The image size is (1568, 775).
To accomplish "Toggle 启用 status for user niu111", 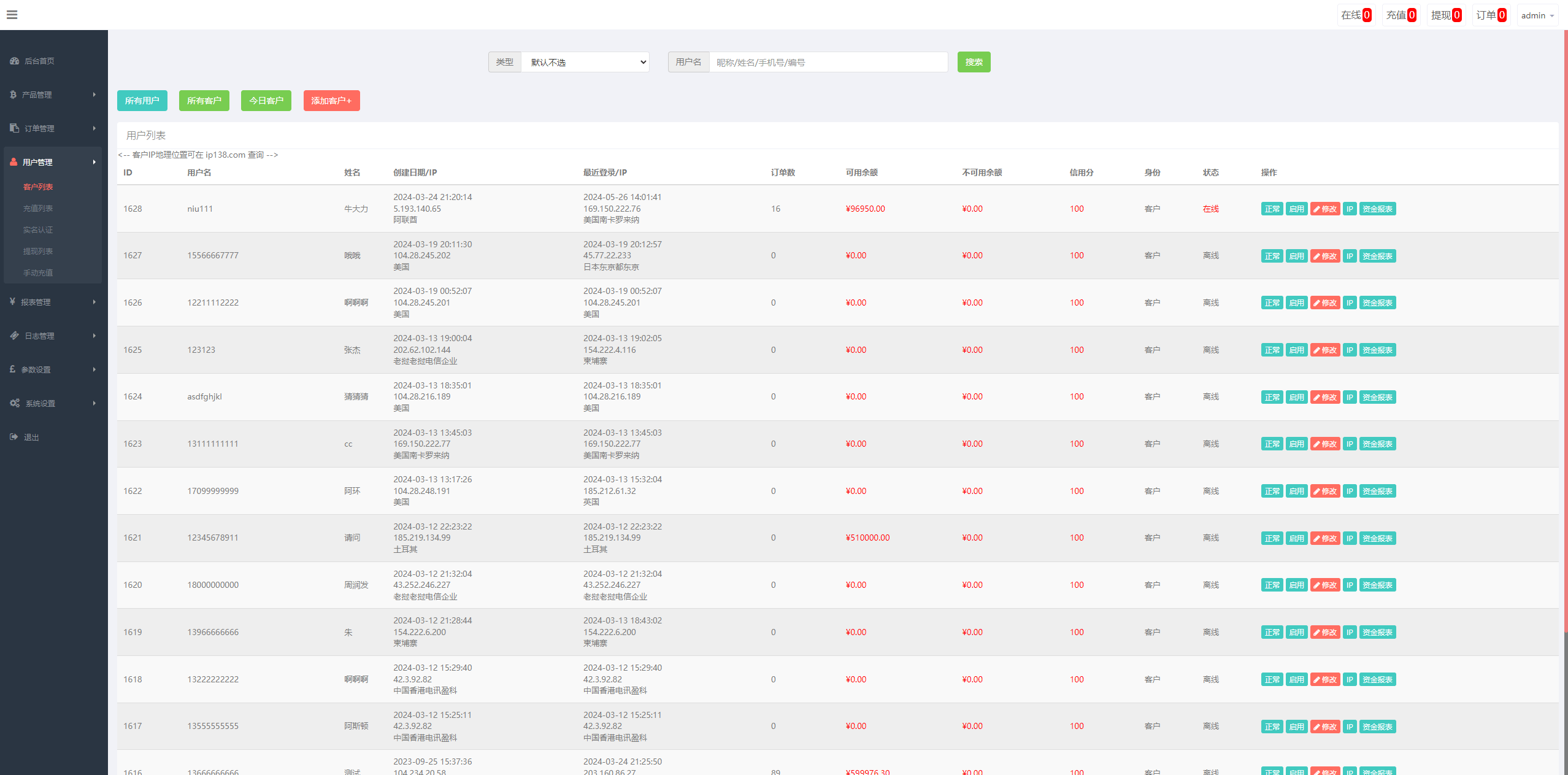I will (x=1296, y=209).
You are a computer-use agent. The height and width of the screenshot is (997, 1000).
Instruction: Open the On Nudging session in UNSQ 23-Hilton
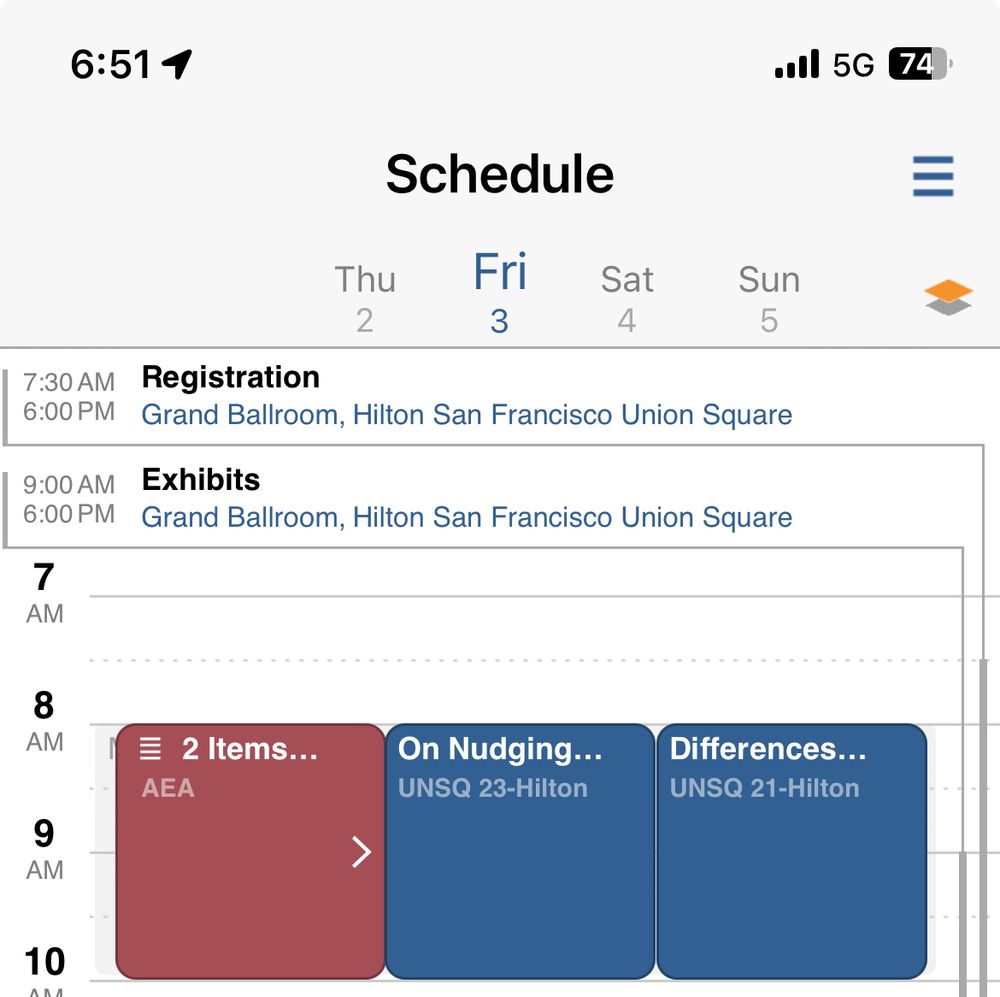click(519, 850)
_ _ _ _ _ _ _
#### Task brief:
Rewrite the records from the line containing "You are a computer-use" through the end of the records, replacing "agent" with "assistant" and leaving everything else unchanged. Omit the pictures from your answer.

#### Written reply:
You are a computer-use assistant. The height and width of the screenshot is (997, 1000).
Instruction: Open the On Nudging session in UNSQ 23-Hilton
click(519, 850)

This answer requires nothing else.